Saturday, April 25, 2026

A* Algorithm, in DataScript

Example of presenting algorithm in meta-language DataScript (.ds3)

Introduction to the A* Algorithm


A* search algorithm - Wikipedia

A* search algorithm - Rosetta Code


A* Search Algorithm — Tutorial

What Is A*?

A* (pronounced "A-star") finds the shortest path between two points in a graph or grid.
Invented in 1968 by Peter Hart, Nils Nilsson, and Bertram Raphael at Stanford Research Institute.

It's the standard pathfinding algorithm in games, robotics, and navigation.

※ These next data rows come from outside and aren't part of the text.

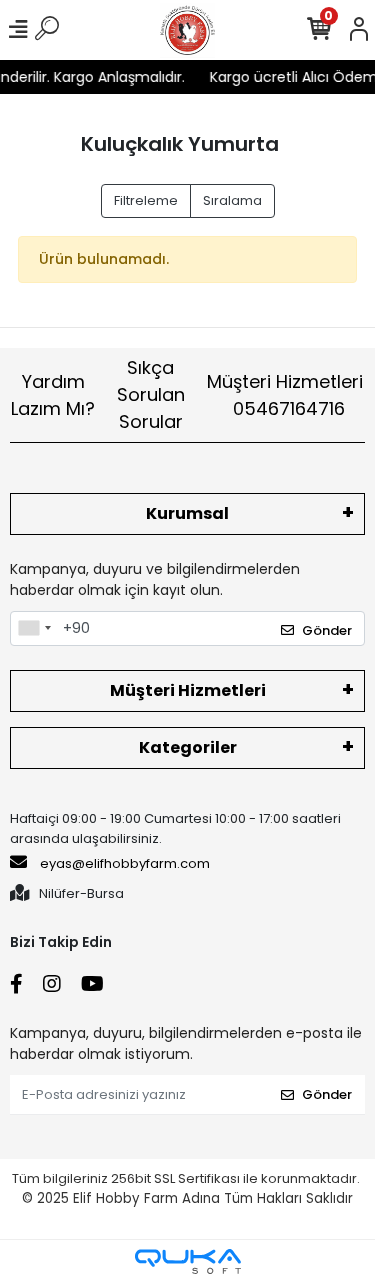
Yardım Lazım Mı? (53, 395)
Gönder (327, 630)
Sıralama (232, 200)
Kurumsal (187, 513)
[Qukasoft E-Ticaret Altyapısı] (188, 1261)
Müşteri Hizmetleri (285, 395)
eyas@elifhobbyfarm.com (125, 863)
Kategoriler (188, 747)
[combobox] (34, 629)
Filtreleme (146, 200)
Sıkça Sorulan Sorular (151, 394)
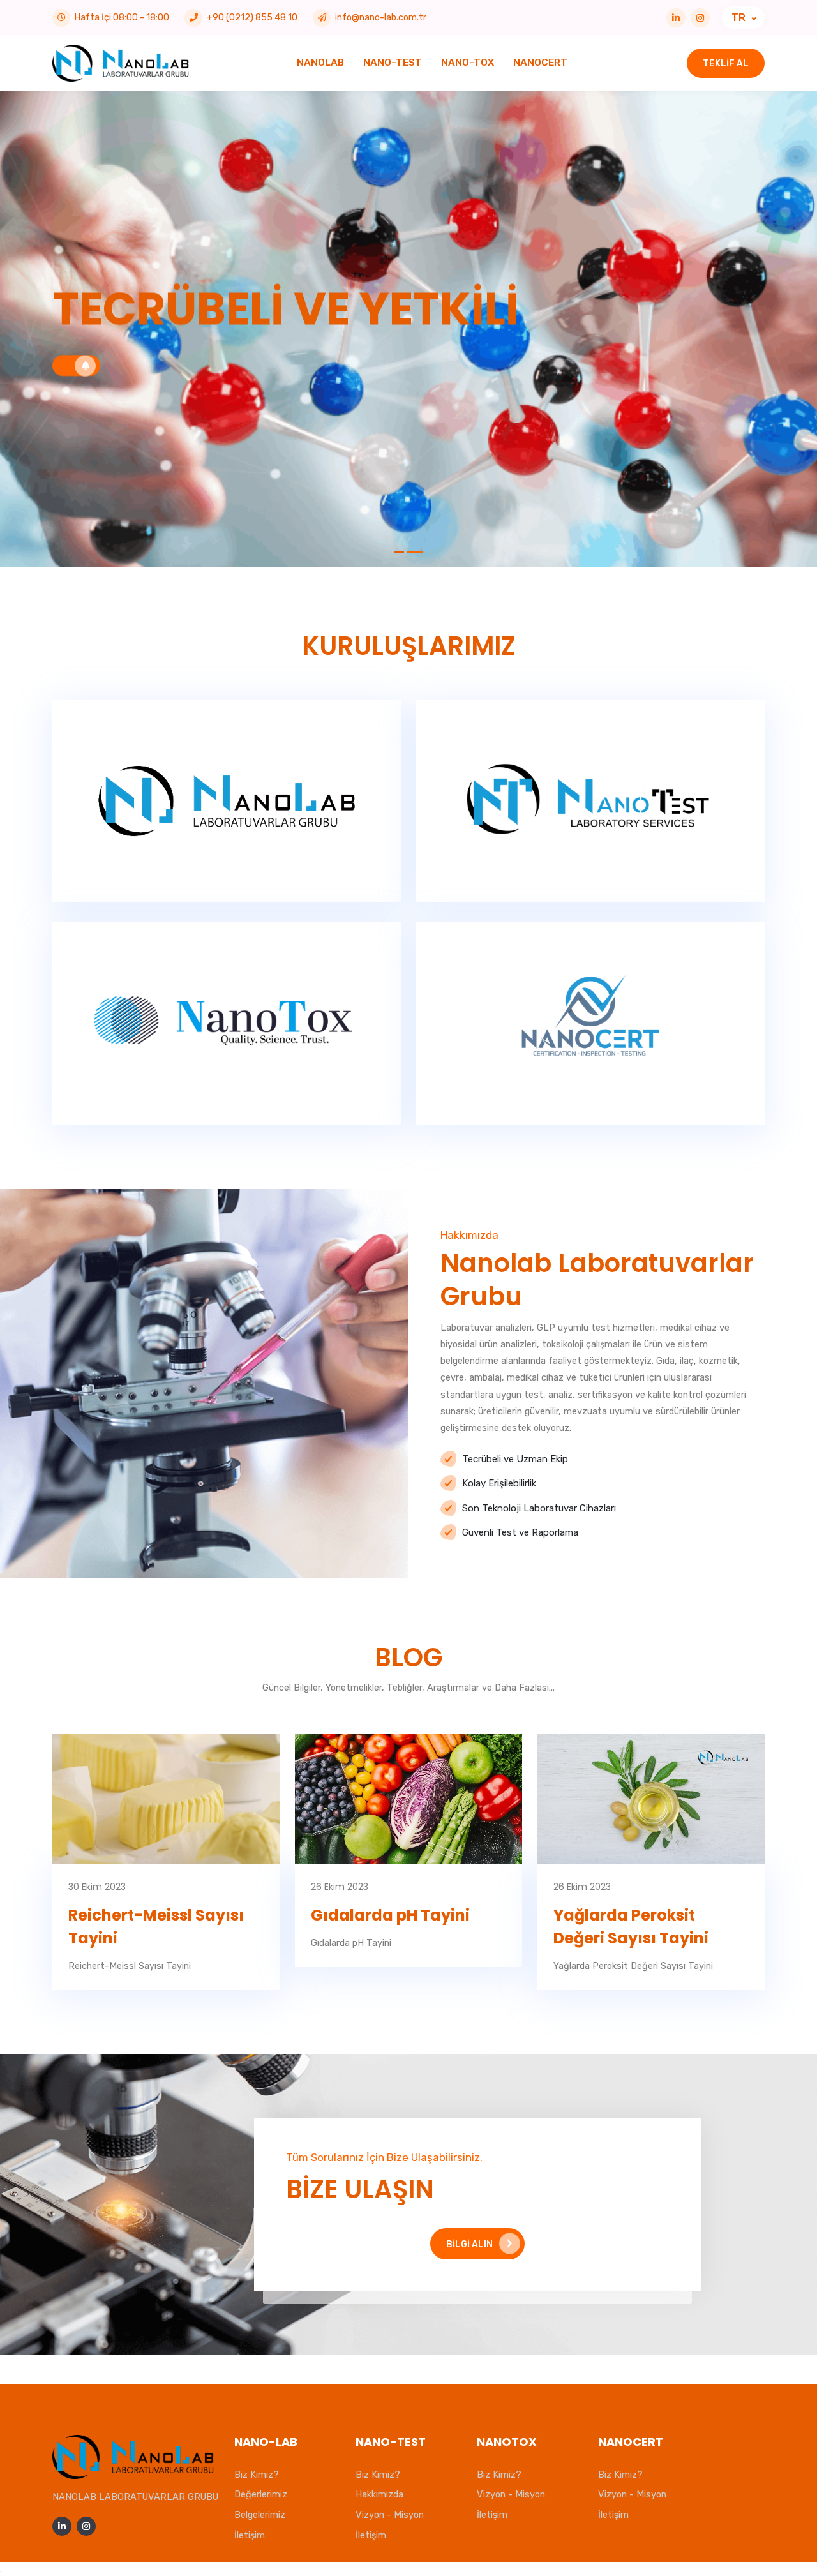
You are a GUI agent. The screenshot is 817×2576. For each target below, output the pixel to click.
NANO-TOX (467, 62)
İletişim (249, 2535)
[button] (399, 552)
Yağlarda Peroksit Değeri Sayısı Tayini (630, 1927)
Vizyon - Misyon (390, 2514)
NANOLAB (320, 62)
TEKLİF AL (726, 63)
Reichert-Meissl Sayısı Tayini (156, 1927)
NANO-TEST (392, 62)
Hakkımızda (379, 2494)
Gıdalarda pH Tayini (390, 1915)
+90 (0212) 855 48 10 (252, 17)
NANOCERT (540, 62)
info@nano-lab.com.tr (380, 17)
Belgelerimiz (259, 2514)
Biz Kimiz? (256, 2474)
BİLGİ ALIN (469, 2244)
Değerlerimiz (260, 2494)
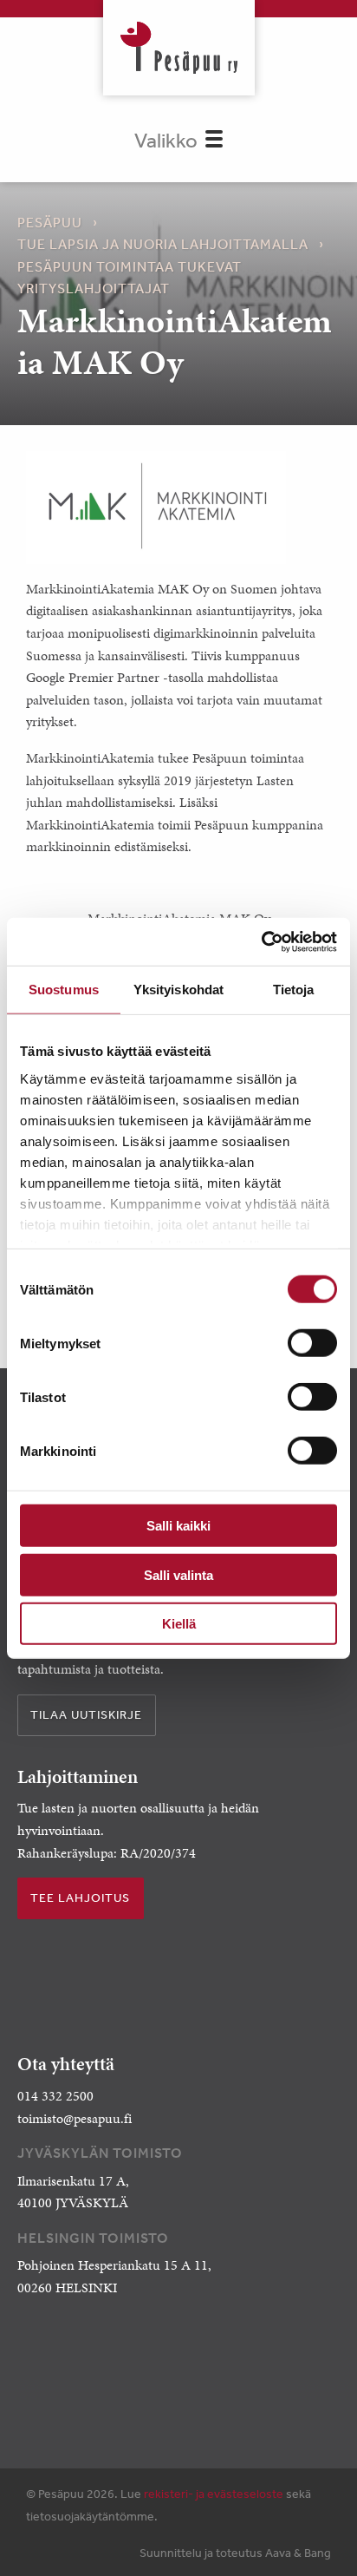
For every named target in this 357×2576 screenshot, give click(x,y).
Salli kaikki (178, 1525)
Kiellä (179, 1623)
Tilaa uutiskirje (86, 1714)
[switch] (312, 1343)
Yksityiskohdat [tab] (178, 989)
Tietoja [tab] (294, 989)
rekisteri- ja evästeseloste (213, 2493)
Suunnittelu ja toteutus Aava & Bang (235, 2552)
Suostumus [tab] (64, 989)
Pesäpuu (179, 47)
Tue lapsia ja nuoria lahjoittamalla (162, 243)
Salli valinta (178, 1574)
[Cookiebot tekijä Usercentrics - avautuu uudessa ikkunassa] (261, 941)
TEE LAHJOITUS (80, 1897)
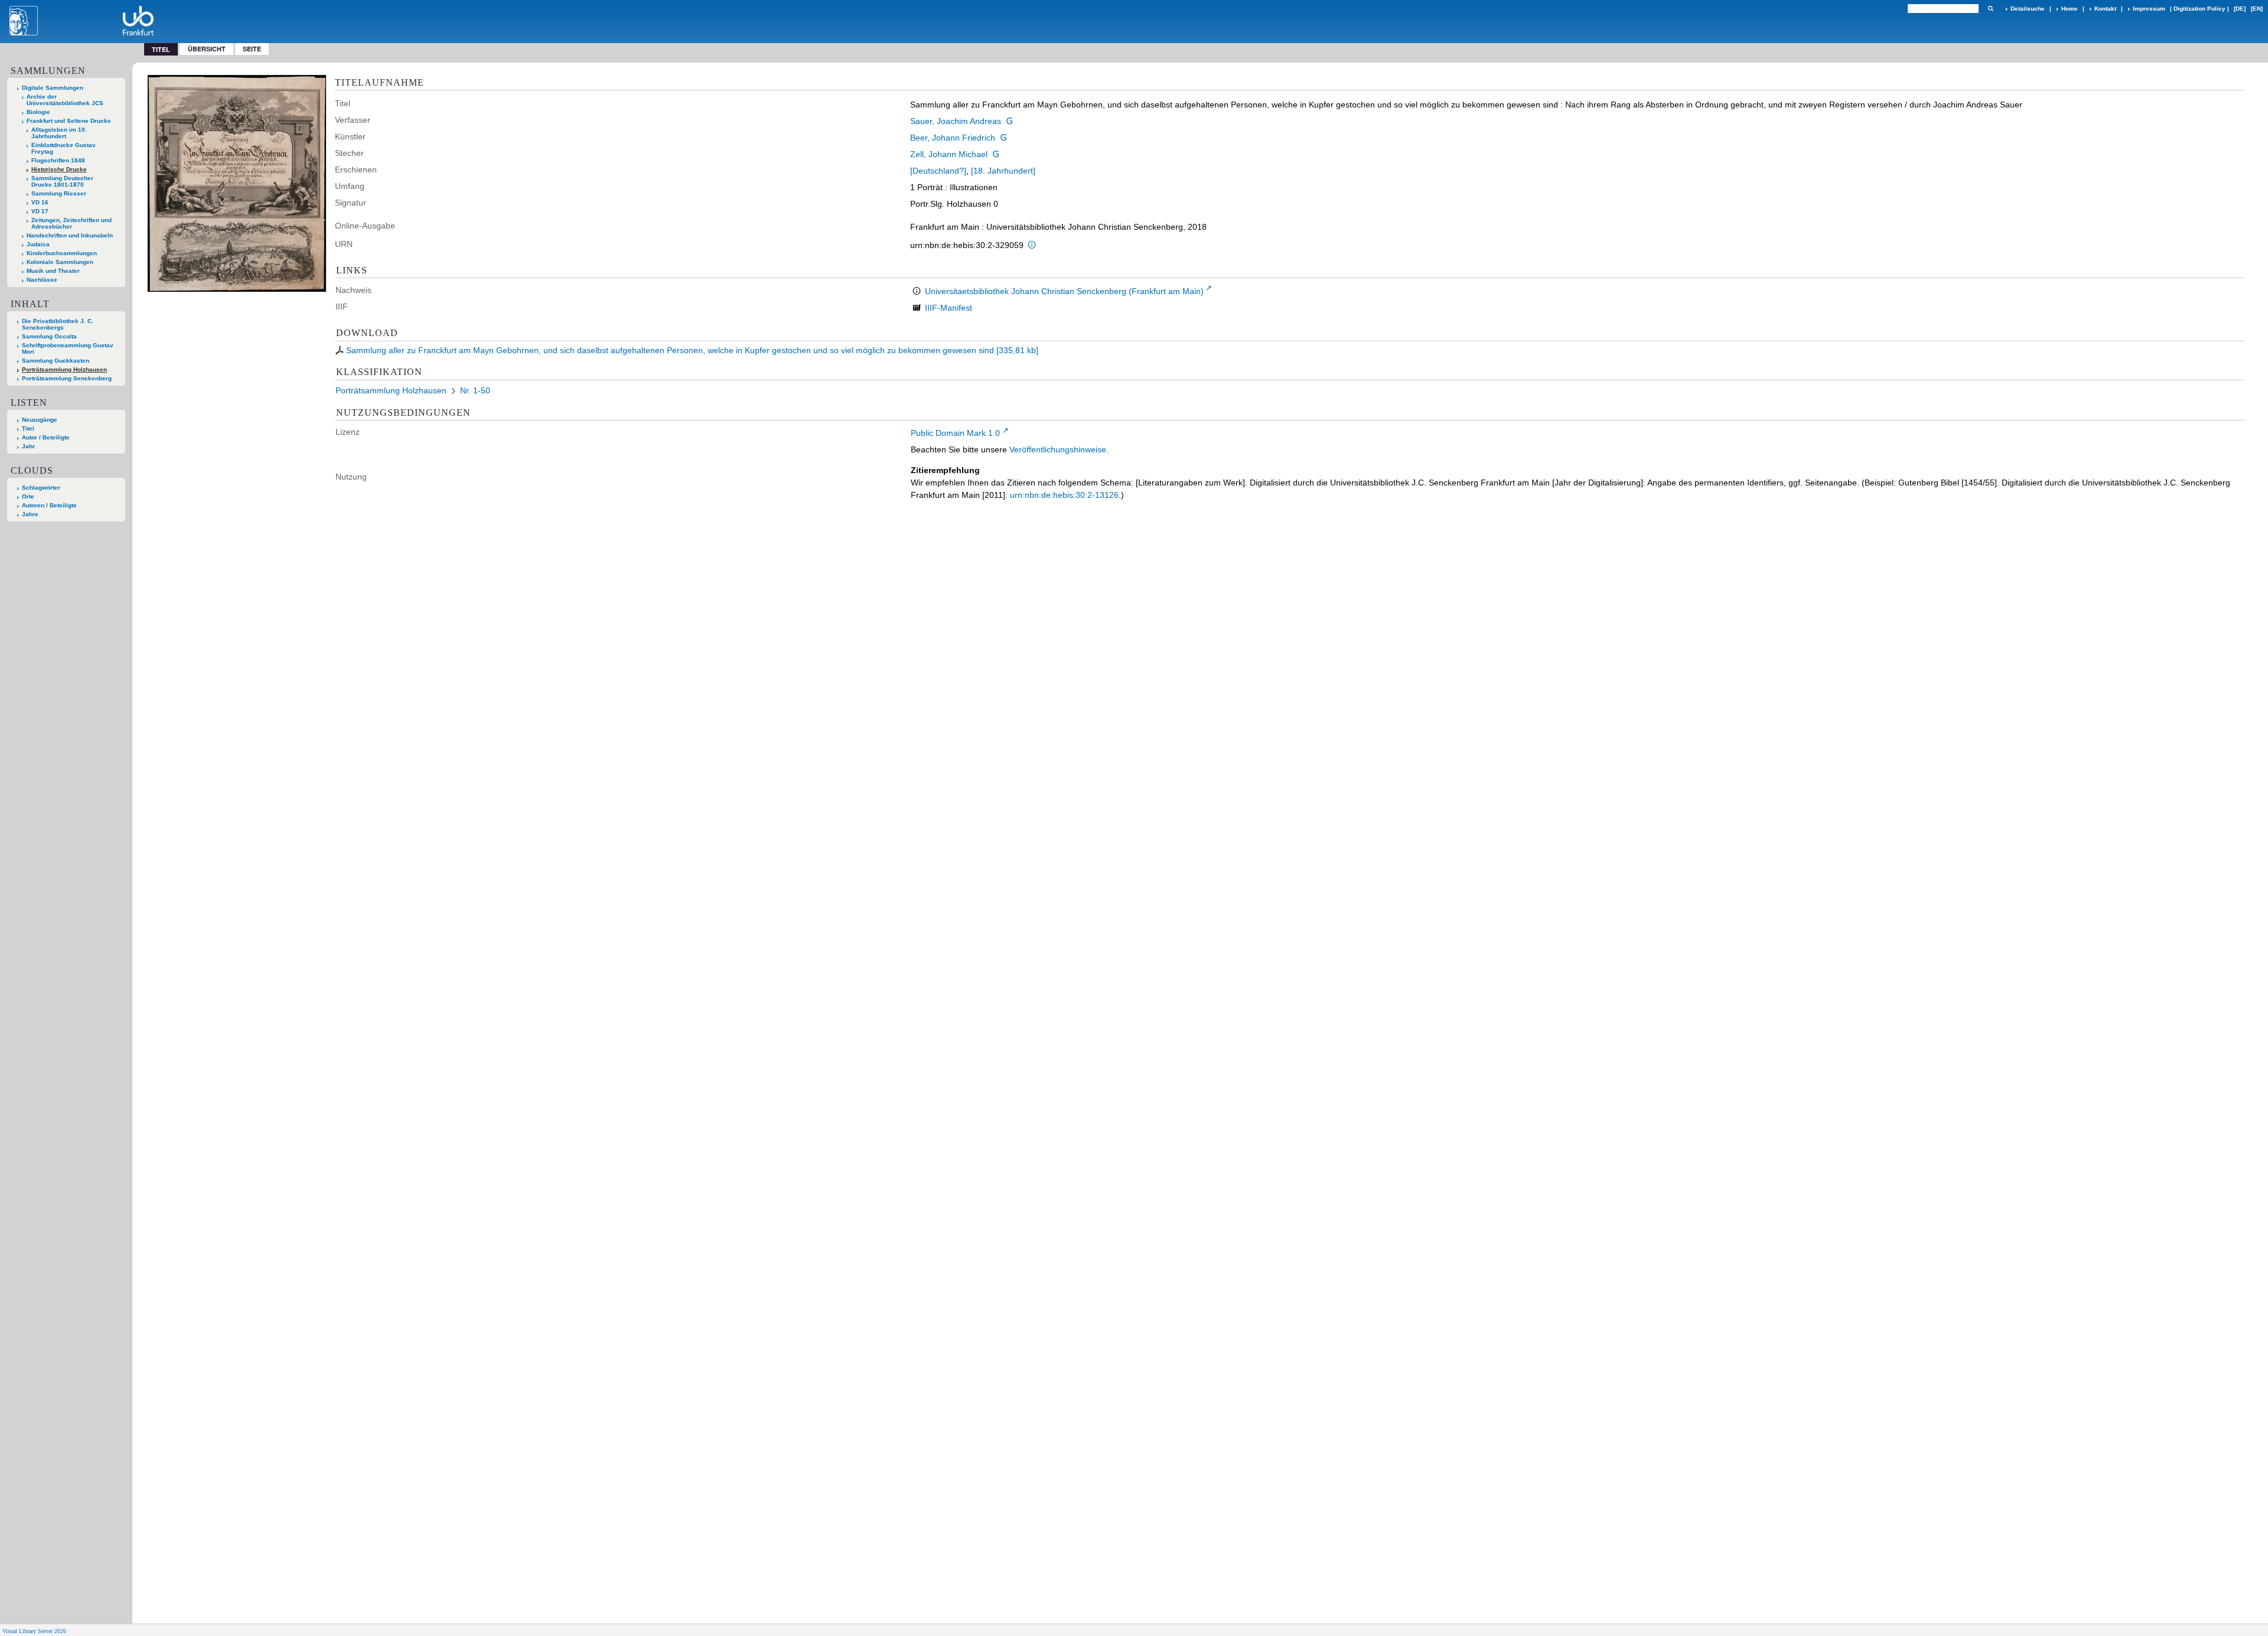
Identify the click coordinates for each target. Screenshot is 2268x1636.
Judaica (38, 244)
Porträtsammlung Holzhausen (64, 369)
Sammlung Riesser (58, 193)
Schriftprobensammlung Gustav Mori (67, 348)
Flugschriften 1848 (58, 160)
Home (2069, 8)
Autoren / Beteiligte (49, 505)
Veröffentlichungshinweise (1057, 449)
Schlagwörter (41, 487)
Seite (252, 48)
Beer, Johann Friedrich (952, 137)
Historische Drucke (59, 169)
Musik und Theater (53, 271)
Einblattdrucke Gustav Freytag (63, 148)
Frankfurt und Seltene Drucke (69, 121)
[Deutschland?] (938, 170)
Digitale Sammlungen (52, 87)
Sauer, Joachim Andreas (955, 121)
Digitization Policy (2199, 8)
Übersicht (207, 48)
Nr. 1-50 (475, 390)
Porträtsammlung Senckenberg (67, 378)
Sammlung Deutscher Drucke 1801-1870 (62, 181)
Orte (28, 496)
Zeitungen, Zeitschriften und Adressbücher (71, 223)
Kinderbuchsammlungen (62, 253)
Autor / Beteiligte (46, 437)
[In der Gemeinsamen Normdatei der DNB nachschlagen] (1009, 121)
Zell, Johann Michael (949, 154)
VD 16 (39, 202)
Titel (28, 428)
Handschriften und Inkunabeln (70, 235)
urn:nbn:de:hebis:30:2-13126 (1064, 495)
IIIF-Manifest (948, 307)
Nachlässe (42, 279)
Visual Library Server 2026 (34, 1631)
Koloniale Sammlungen (60, 262)
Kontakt (2105, 8)
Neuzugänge (39, 419)
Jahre (30, 514)
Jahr (28, 446)
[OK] (1990, 9)
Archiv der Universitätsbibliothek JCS (65, 99)
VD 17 (39, 211)
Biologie (38, 112)
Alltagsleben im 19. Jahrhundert (59, 132)
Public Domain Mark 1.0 (955, 433)
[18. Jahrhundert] (1003, 170)
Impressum (2149, 8)
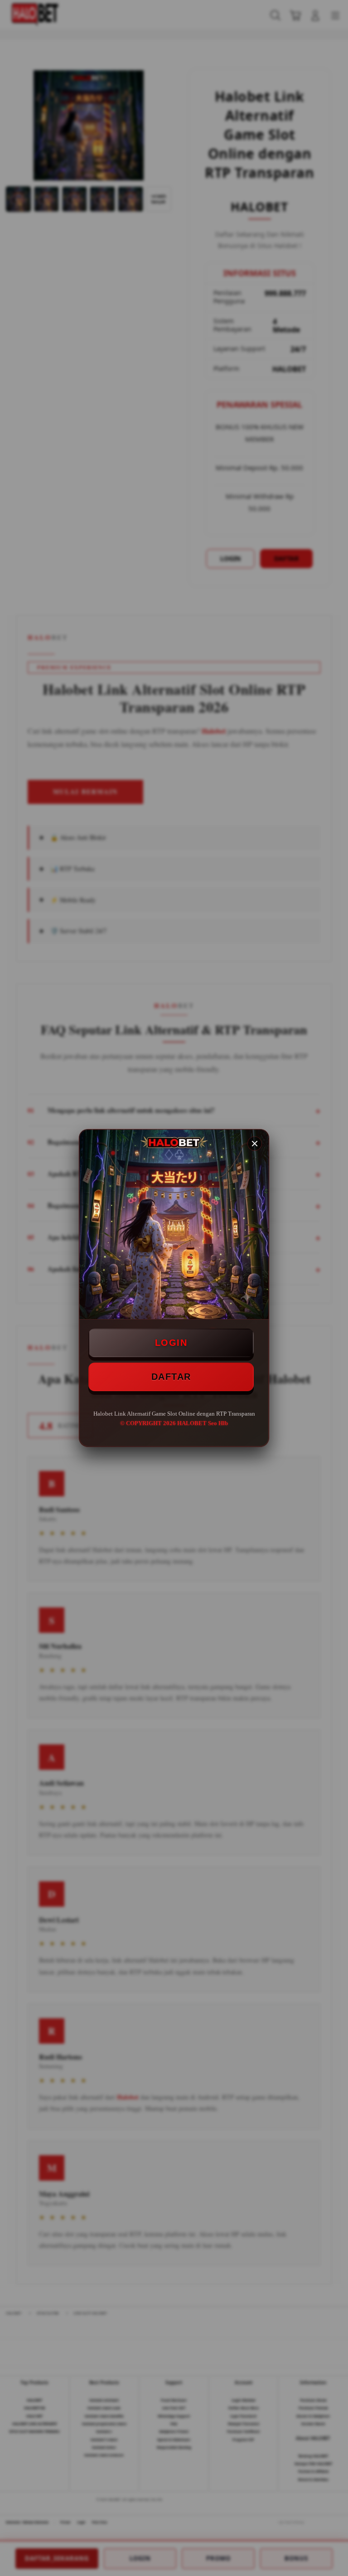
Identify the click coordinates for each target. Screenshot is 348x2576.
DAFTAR (171, 1377)
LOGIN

The Family of Search Algorithms

A* doesn't exist in isolation — it's the final step in a natural progression:

1. Breadth-First Search (BFS)

Explores in all directions equally. Like dropping a stone in water — the frontier
expands as a ring. Finds shortest path when all moves cost the same.

frontier: int[] = []        # FIFO — first in, first out
ds_push(frontier, start)
came_from[start] = -1

while len(frontier) > 0
   current := frontier[0]
   # shift front (dequeue)
   for i in 0..<len(frontier) - 1
      frontier[i] = frontier[i + 1]
   ds_pop(frontier)

   for d in 0..<8
      nx := current_x + DX[d]
      ny := current_y + DY[d]
      ni := to_index(nx, ny)
      if came_from[ni] == -2       # not visited
         ds_push(frontier, ni)
         came_from[ni] = current
  • Guarantees: shortest path (uniform cost)
  • Problem: explores everything — slow when you know where the goal is

2. Dijkstra's Algorithm (1956)

Like BFS, but handles different movement costs (roads vs mud vs mountains).
Uses a priority queue ordered by actual cost from start.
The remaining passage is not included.